# steep STA's, pedaling dynamics and knee health?



## FishMan473 (Jan 2, 2003)

*TLDR: With so many bikes going to a super-steep seat tube angle (75°-77°), aren't people going to start wrecking their knees?*

I've been professionally fitted on a bike a couple times and I've had some knee/hip pain issues at other times when I tried to move my saddle too far forward (on my road bike) to a more "aggressive" and "powerful" forward pedaling position. KOPS = Owch.

When fitted, my knee is about 3cm behind the pedal spindle when the cranks are at 90°. That's on the road bike, on the MTB I _used to_ move it back about 5cm and lower the saddle a bit. But now that we have dropper posts, I can set my saddle up to exactly the position on my road bike and then drop it as needed for cornering/descending. Cool.

However, now it seems new bikes are coming with steeper and steeper STAs. I have short legs and a long torso, so I need a slacker STA for good fit. My current bike has a 73° STA, and this is borderline too far forward, I need a setback seat clamp to fit it to me right with my preferred saddle. Many new bikes with "Modern Geometry" are going as far forward as 77°! No setback post (remaining) in the world is going to compensate for that.

GIVEN RECORDS:
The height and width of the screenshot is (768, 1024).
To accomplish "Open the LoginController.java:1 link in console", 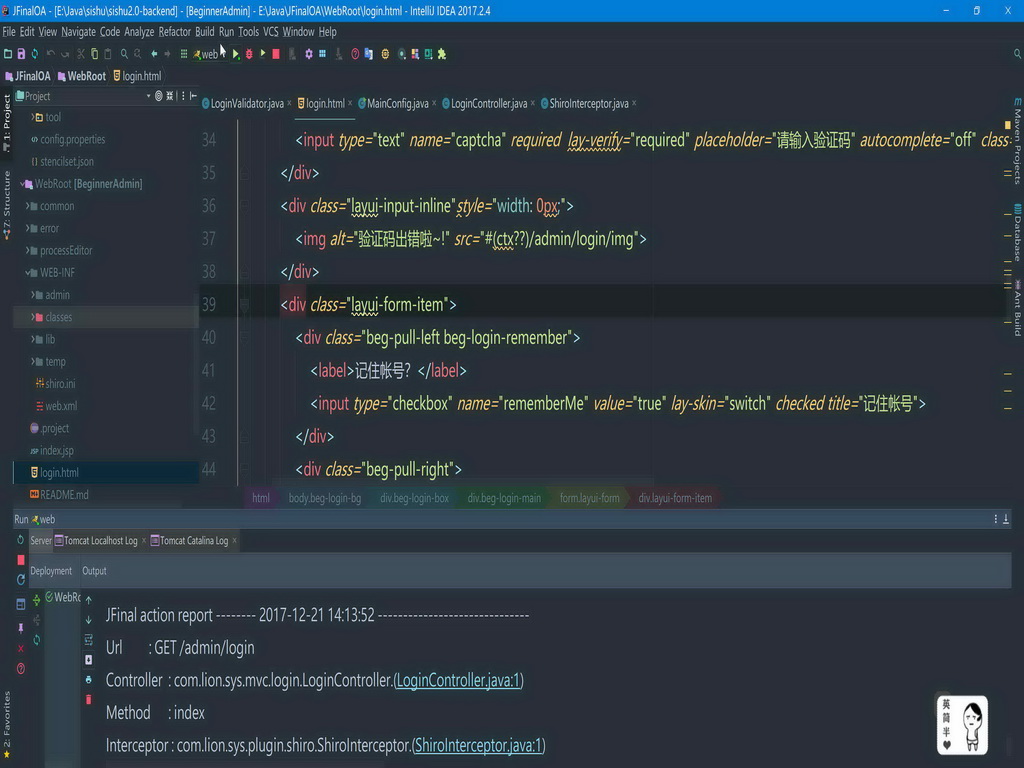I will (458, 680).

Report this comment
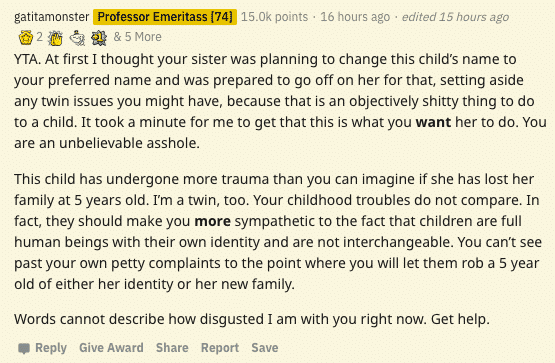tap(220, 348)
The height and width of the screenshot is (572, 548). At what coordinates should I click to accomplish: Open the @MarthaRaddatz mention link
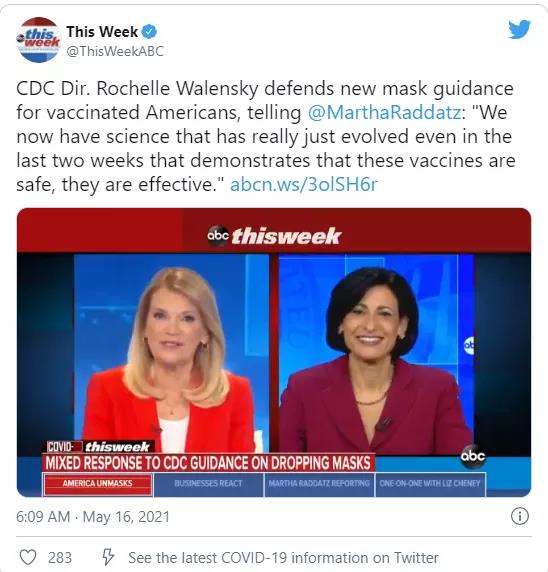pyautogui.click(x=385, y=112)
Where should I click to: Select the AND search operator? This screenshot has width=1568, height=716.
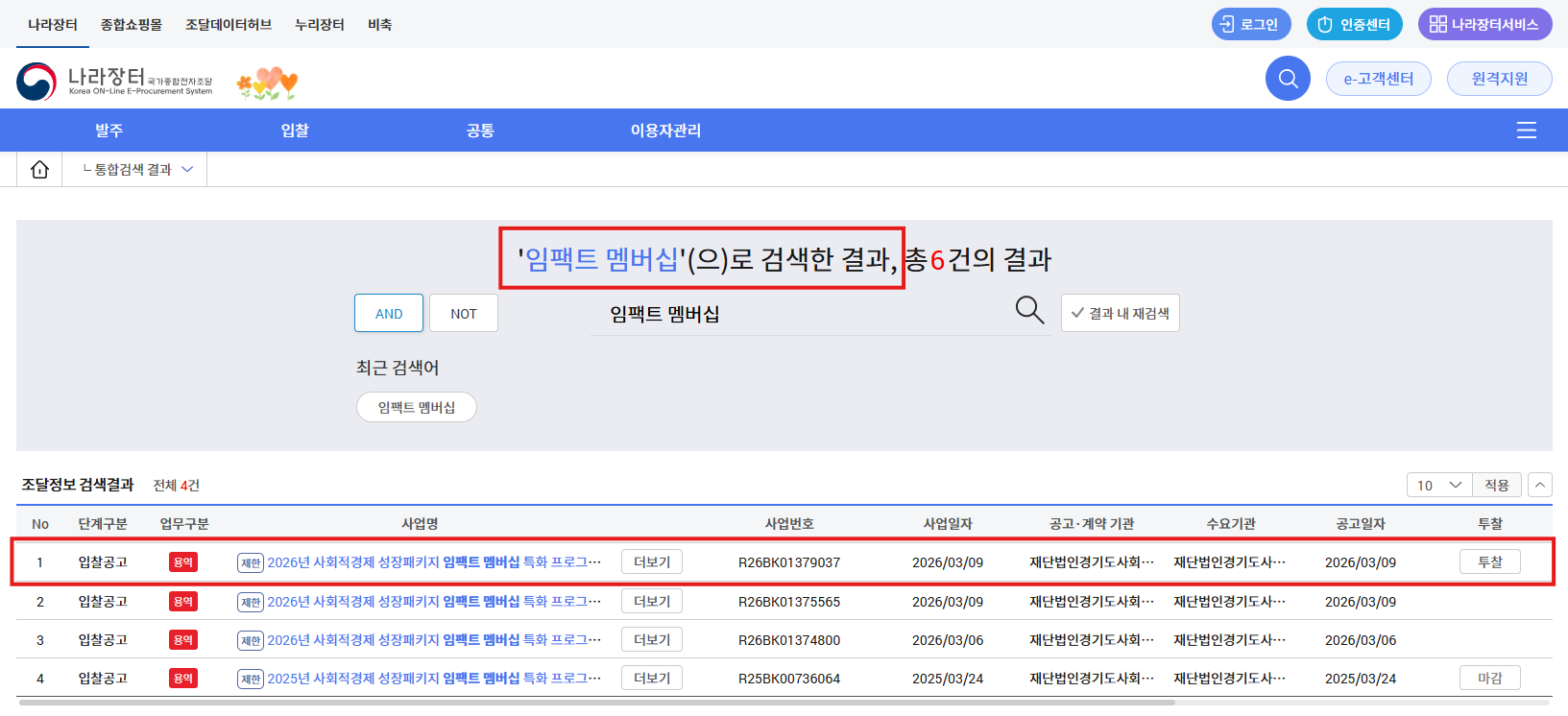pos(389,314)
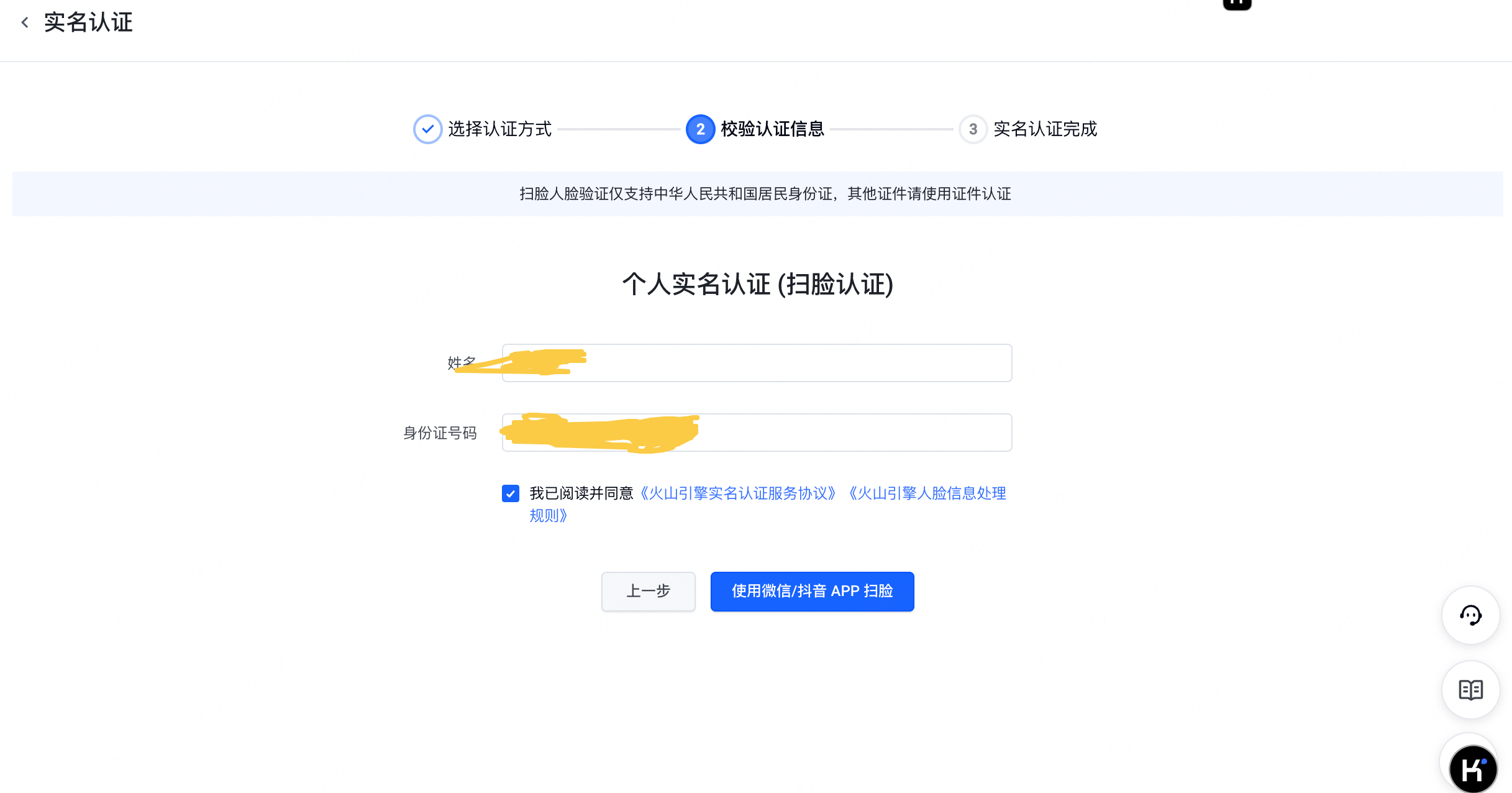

EXERCISE GOAL:
Continue the forum thread on steep seat tube angles and knee health, starting right after its last sentence.

ANSWER BELOW:
So am I missing something here. I get that the steeper STA is meant to put more weight on the front wheel, but can that really be a good trade off if it shoves ones knees so far forward over the pedals and risks injury?

This is not a frame building question per-se, but I figured the folks here would have the most understanding of this issue and the best advice.


----------



## Erichimedes (Jul 30, 2010)

The key piece of information here is that mountain bikes are typically angled back when you're pedaling under load. Example:

If you have a 76 degree STA and you're pedaling up a 7% grade, the bike will be tilted, on average, 4 degrees backwards from flat. That makes your effective pedaling STA 72 degrees.

Some people ride up hills on their road bikes. Some do not. But generally, most people are riding up hills on their mountain bikes, so they can ride down.

STA is one of the more subjective geometry numbers on a mountain bike. I consider this decision to be very much based on where and how you ride. If you're riding long, steep grades for long periods like we are in Colorado or like the fire road climbs of the Pacific Northwest, the steep seat tube angle is a godsend. In the foothills where climbs tend to be made at a easier angle, and sometimes with more ups and down, the benefit can be diminished.

They should do mountain bike fits with a couple 2x4s under the front of the fit cycle :lol:


----------



## pvd (Jan 4, 2006)

Seat angles are restricted by arm strength and terrain. If you live in a flatter area and have low arm strength, go with slacker. If you live in very steep ares (PNW) and have great arm strength, go with steeper.


----------



## FishMan473 (Jan 2, 2003)

Tell me about how arm strength factors in?


Sent from my iPhone using Tapatalk Pro


----------



## pvd (Jan 4, 2006)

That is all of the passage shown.